• **Task statement**: Repeat the lines of the records below word for word, beginning with the line that contains "What are the" and continuing through the line that contains "coordinates (100, 51).", with both of those lines included.

*** Opening of Entries supplied ***

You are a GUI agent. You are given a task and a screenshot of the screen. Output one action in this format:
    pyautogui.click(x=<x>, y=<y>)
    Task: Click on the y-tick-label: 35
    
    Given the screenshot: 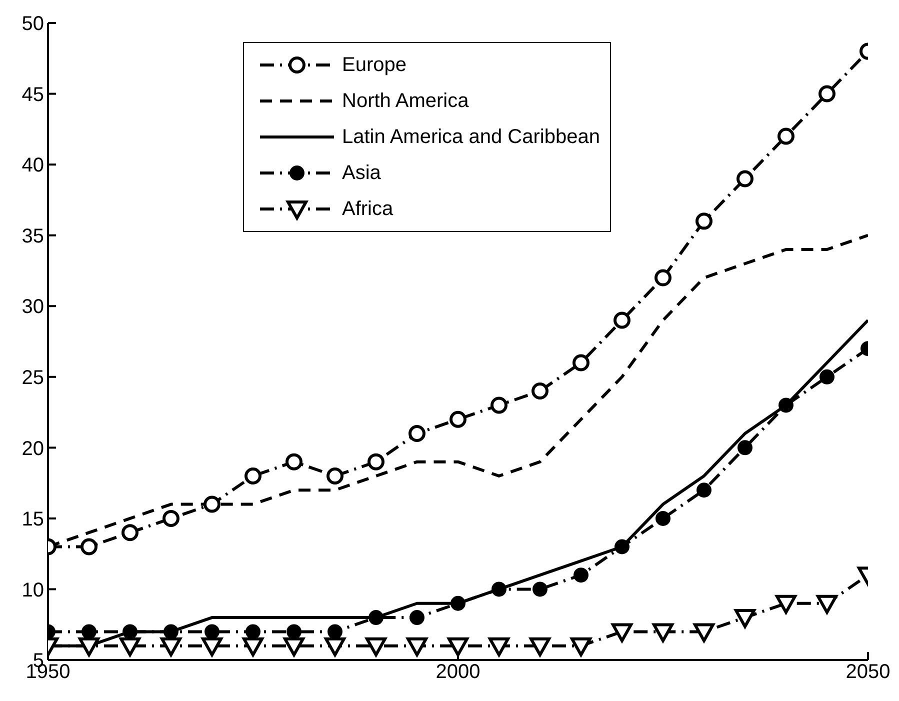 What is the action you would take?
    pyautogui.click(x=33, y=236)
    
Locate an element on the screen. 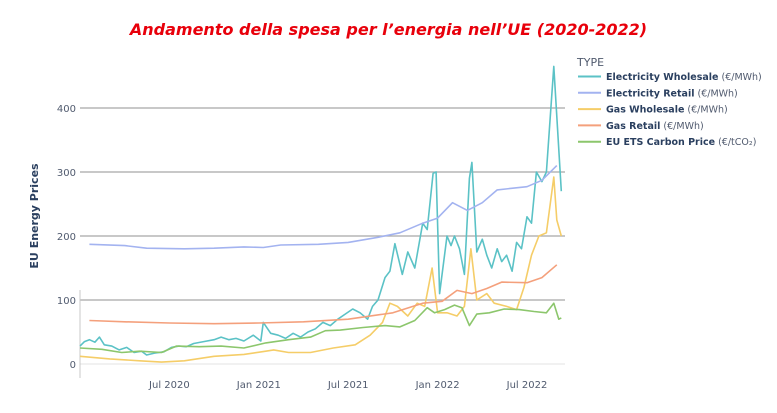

*** Close of Entries supplied ***
*** Opening of Entries supplied ***

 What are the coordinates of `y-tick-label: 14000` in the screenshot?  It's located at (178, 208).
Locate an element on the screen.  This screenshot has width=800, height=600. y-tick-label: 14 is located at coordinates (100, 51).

*** Close of Entries supplied ***

• **Solution to this exercise**:
 What are the coordinates of `y-tick-label: 14000` in the screenshot?  It's located at (178, 208).
Locate an element on the screen.  This screenshot has width=800, height=600. y-tick-label: 14 is located at coordinates (100, 51).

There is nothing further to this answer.